**Required task**
Reproduce the entire listing below, requests included, and shift each coordinate in the answers by adding 25 to every number. Omit the pictures from your reproduction.

[Records for locating displayed items]

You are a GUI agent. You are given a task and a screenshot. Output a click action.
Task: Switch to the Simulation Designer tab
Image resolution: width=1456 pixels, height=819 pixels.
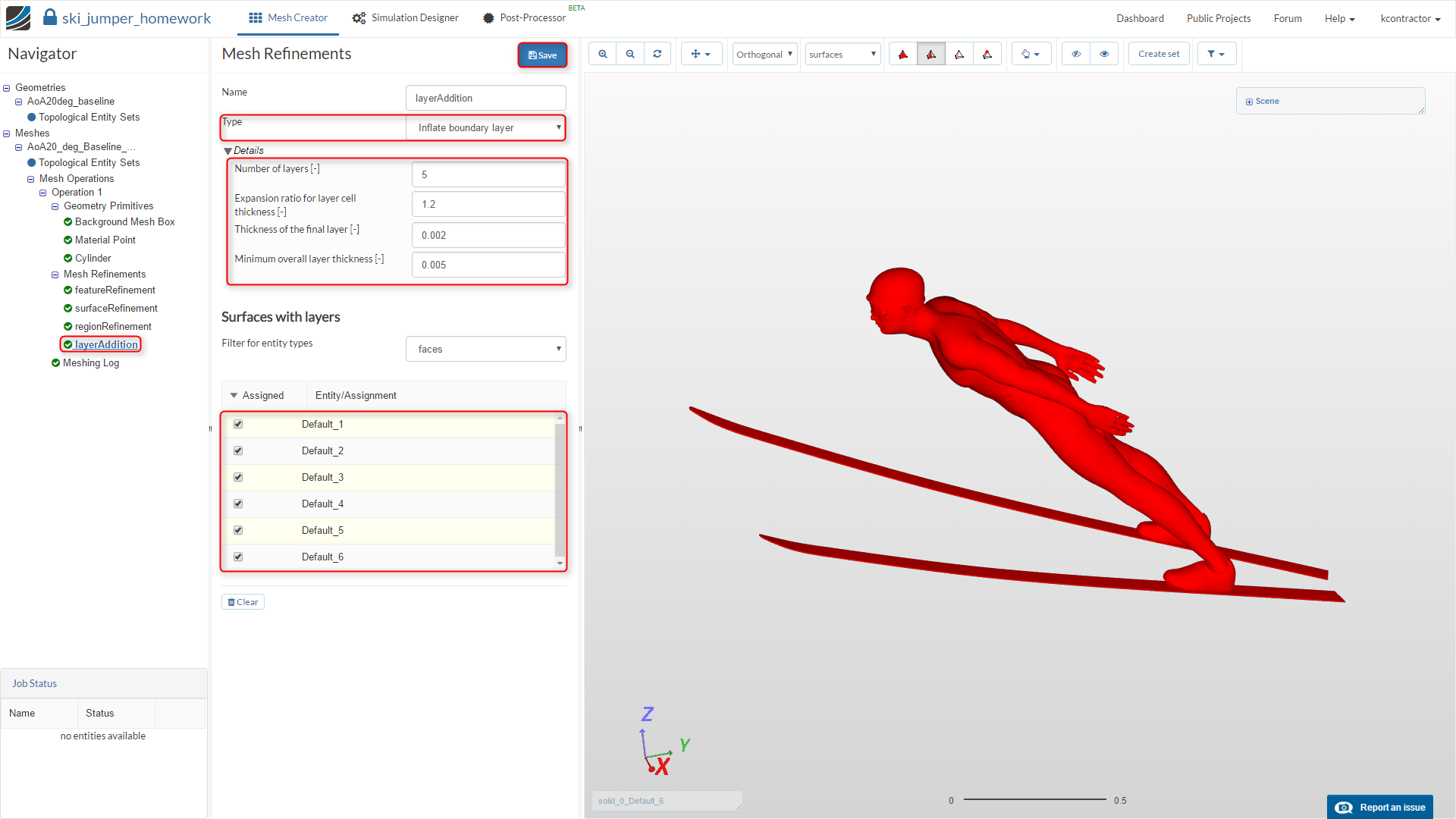tap(406, 17)
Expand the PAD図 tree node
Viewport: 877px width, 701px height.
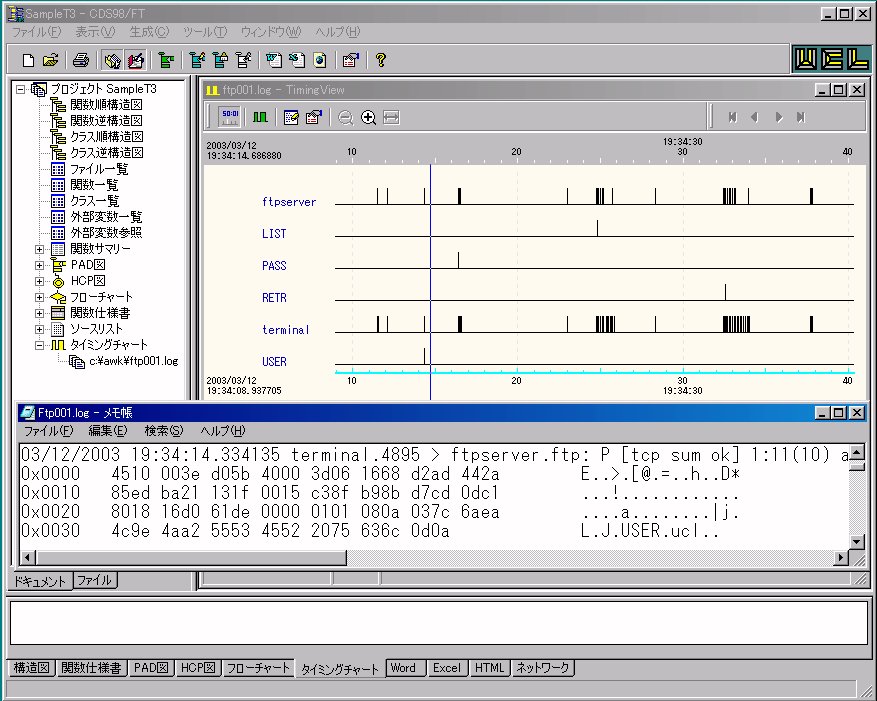coord(40,265)
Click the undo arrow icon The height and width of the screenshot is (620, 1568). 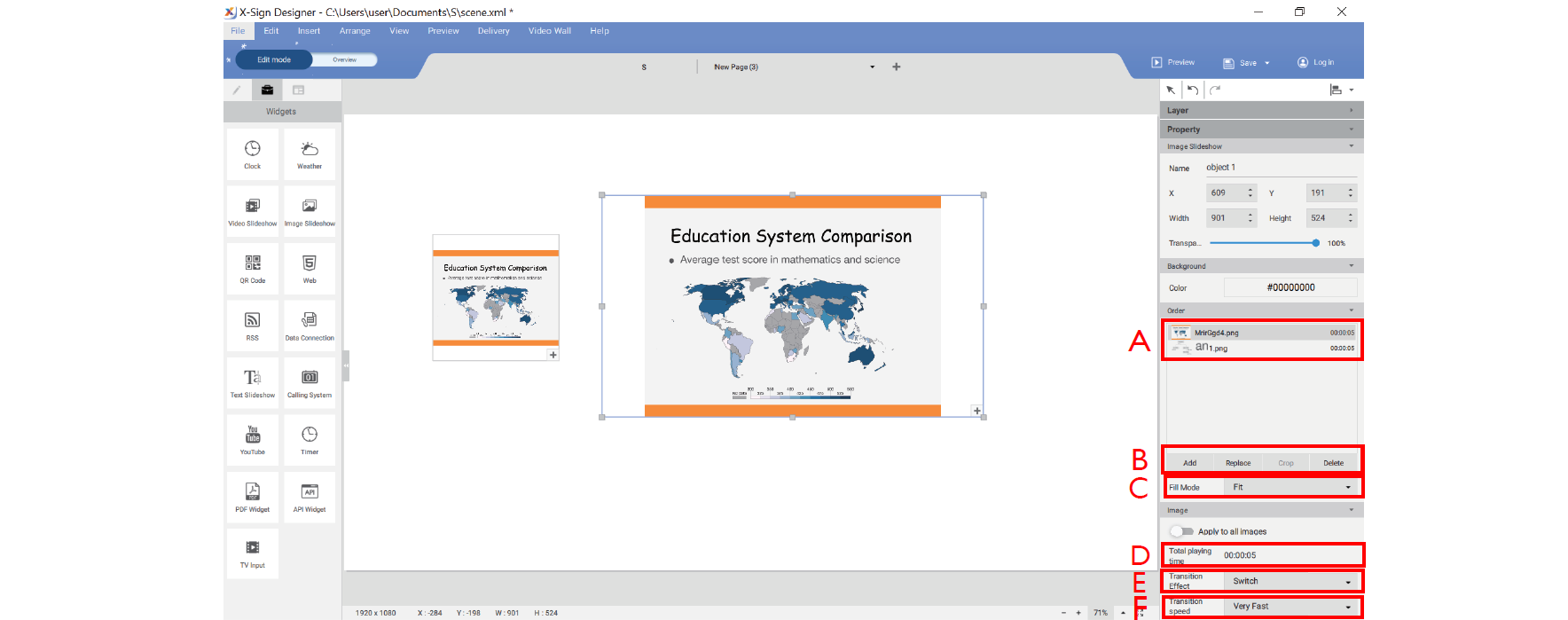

**Exercise result**
You are a GUI agent. You are given a task and a screenshot. Output a click action.
Task: Switch to the Simulation Designer tab
Image resolution: width=1456 pixels, height=819 pixels.
tap(431, 42)
Expand the PAD図 tree node
Viewport: 877px width, 701px height.
coord(65,290)
Click the undo arrow icon The height and width of the screenshot is (620, 1568). 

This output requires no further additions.